Before too long, she was in our arms and we were sent back to the labor room to relax and pick a name for our bundle of joy. When we started getting settled in, we noticed that the car keys were sitting on a chair, and after a little bit of asking around we found out that the security guard had radioed up and said he'd pull our car away from the entrance and have the keys sent up to our room! That was great, because we certainly weren't thinking about the car at that point! Picking a name for her took about as long as the labor and delivery. Trent joked around about how it was the hardest thing he has ever had to do! We chose Ila Vieu for a few reasons, but mostly to remind her of God's love for her and ours too!

We spent 2 days with her in the hospital and are now home and adjusting. She is so sweet. We have had a wonderful time reminiscing and remembering a few different things that occurred leading up to, and throughout the delivery. One of the most amazing things had just happened the previous week.

We were walking out to our car at Albertson's when a lady approached us and asked if she could pray for us and the delivery of our little one. We happily accepted her invitation and she prayed for us, our little baby on the way, and for the delivery and medical professionals. We thanked her and left, talking about how nice it is to be part of a random act of kindness and spiritual obedience, but we were slightly confused. She prayed that God would be with the surgeons in Ila's delivery and that the birth would happen according to God's plan. All along we've felt that God's plan was to deliver naturally, so we didn't understand why we would need surgeons to have a natural birth.
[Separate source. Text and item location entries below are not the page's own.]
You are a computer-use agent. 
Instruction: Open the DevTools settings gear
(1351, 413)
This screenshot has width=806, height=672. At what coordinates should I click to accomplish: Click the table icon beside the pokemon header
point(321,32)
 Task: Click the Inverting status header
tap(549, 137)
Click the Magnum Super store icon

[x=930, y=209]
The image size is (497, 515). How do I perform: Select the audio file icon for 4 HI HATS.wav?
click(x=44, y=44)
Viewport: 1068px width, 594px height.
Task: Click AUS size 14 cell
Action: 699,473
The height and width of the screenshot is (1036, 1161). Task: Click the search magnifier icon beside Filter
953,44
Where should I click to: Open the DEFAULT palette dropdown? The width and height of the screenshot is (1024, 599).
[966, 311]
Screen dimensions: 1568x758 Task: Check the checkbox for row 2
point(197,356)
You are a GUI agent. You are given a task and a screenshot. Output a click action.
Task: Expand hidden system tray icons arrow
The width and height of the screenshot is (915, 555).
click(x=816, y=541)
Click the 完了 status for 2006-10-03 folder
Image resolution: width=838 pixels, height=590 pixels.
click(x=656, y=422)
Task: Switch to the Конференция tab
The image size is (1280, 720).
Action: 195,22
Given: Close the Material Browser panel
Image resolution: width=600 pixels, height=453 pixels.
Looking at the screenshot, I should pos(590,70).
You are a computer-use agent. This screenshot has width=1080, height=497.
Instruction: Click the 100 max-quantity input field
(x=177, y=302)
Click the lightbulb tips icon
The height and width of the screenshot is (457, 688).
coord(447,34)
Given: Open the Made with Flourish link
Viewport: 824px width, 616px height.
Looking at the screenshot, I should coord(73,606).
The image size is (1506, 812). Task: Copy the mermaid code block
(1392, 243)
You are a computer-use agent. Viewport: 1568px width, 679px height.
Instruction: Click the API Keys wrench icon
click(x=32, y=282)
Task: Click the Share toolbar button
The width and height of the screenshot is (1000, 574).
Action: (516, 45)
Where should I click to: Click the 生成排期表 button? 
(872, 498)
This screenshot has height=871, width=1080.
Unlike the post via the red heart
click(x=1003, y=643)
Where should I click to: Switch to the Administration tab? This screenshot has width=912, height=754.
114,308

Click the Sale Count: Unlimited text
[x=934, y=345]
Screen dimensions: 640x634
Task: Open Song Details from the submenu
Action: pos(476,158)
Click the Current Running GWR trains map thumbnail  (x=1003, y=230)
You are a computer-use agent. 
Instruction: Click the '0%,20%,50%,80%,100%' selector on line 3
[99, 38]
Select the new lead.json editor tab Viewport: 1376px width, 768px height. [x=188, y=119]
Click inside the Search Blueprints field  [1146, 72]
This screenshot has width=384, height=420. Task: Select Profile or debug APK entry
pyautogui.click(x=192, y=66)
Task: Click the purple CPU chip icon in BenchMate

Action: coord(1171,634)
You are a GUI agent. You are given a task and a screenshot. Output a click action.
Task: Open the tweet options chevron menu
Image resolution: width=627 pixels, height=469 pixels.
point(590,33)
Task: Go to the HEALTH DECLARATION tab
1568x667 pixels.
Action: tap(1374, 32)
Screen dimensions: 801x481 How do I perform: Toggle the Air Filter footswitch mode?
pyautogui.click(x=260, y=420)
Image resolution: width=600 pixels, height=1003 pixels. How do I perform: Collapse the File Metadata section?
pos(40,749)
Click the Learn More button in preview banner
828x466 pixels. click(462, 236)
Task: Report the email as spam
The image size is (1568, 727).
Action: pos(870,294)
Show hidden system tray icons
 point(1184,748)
Looking back at it now, we are totally amazed at how specific and accurate her prayer was for the delivery of Ila. It's an awesome reminder to us that God is in control of the situations and times in our lives even when they seem so chaotic to us.

We feel so blessed and loved by God already, and the experience of having a child has only increased those feelings. We are filled with joy and the reminder of God's love and grace by our little Ila Vieu.